The task: Please return only the lines from the one with "Open the tall main weapon claw card" through the final line of the data, unchanged, with pictures omitted.

Given data:
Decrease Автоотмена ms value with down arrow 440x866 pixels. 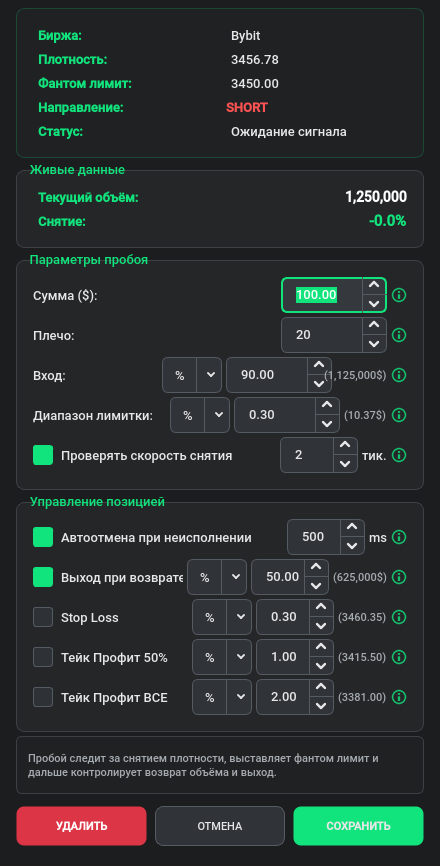[352, 546]
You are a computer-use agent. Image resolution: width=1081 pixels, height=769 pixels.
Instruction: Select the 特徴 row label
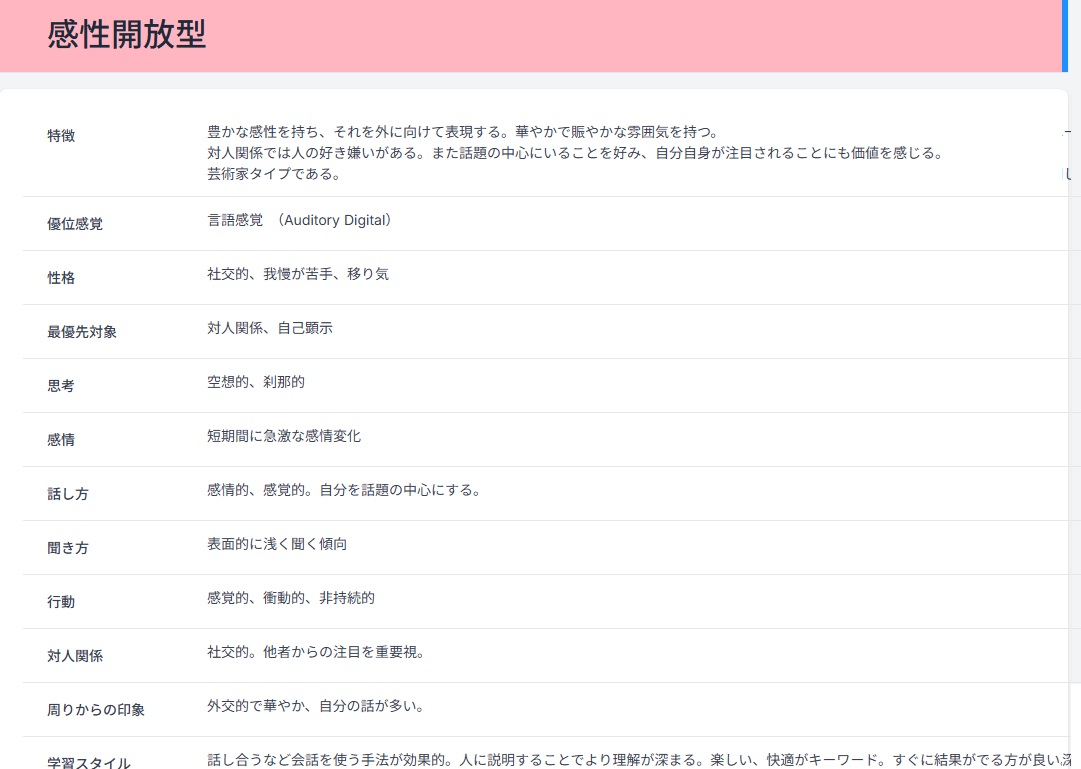(61, 136)
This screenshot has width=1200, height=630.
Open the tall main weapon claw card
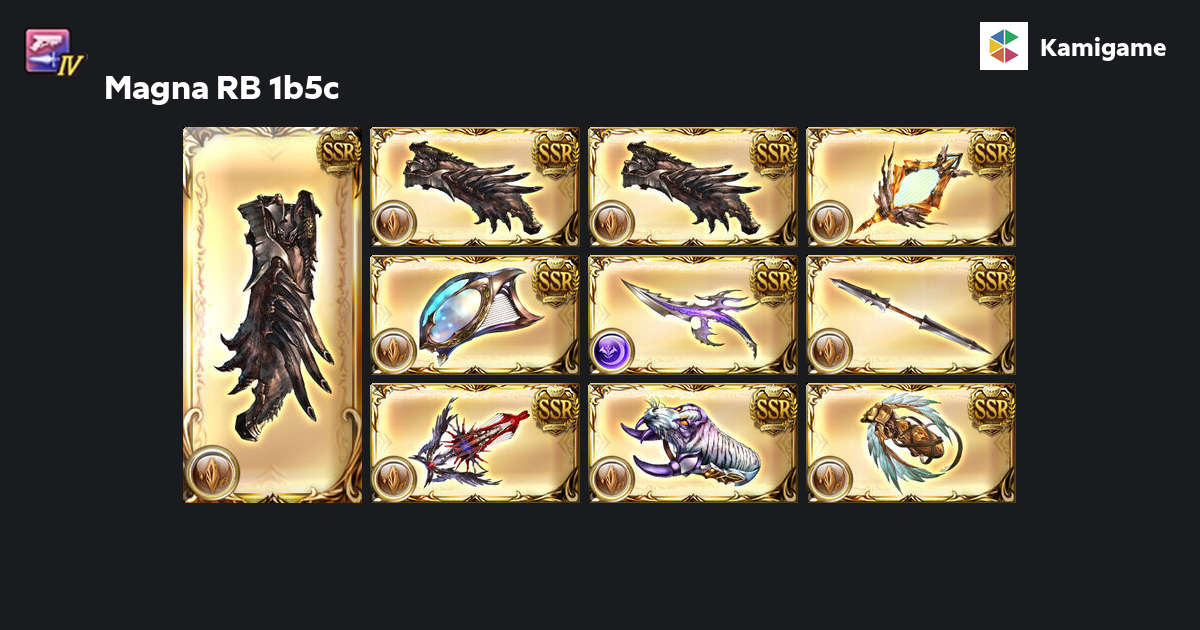click(273, 315)
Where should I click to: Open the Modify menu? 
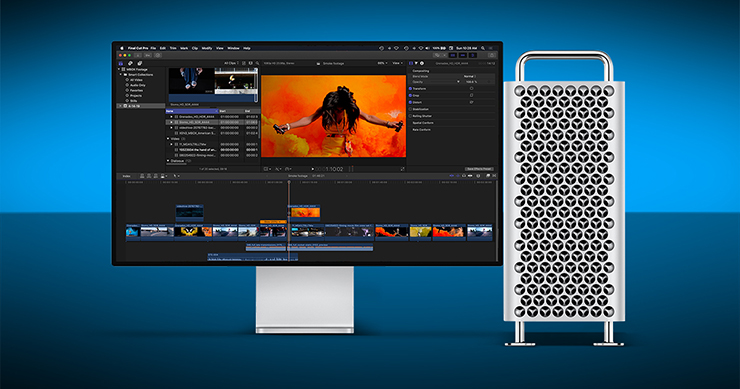point(207,48)
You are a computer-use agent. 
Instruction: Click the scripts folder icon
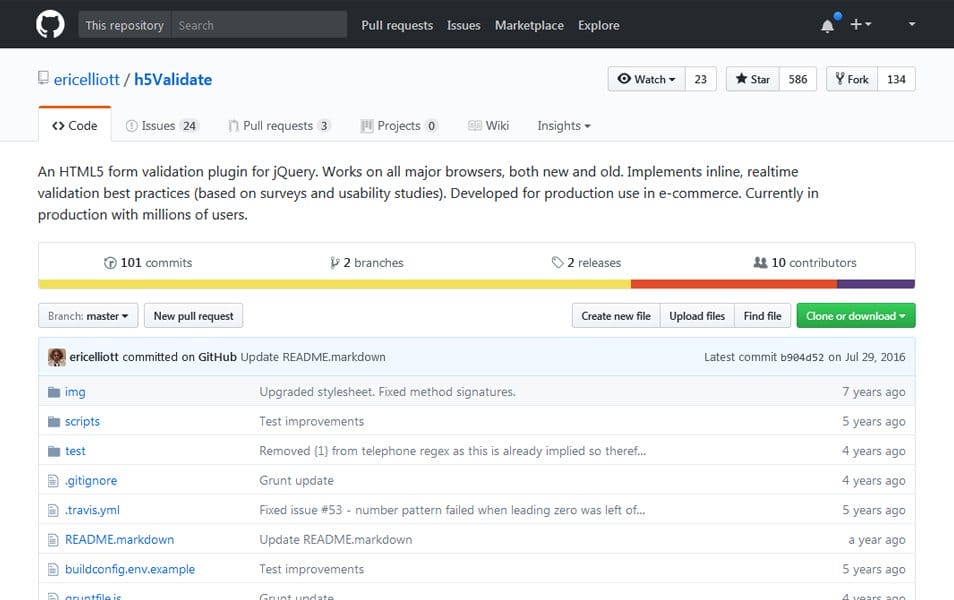[x=54, y=422]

Output of the exercise:
Open the tall main weapon claw card
click(273, 315)
Where should I click to: Open the Modify menu? 
point(207,48)
You are a computer-use agent. 
Instruction: Click the scripts folder icon
[x=54, y=422]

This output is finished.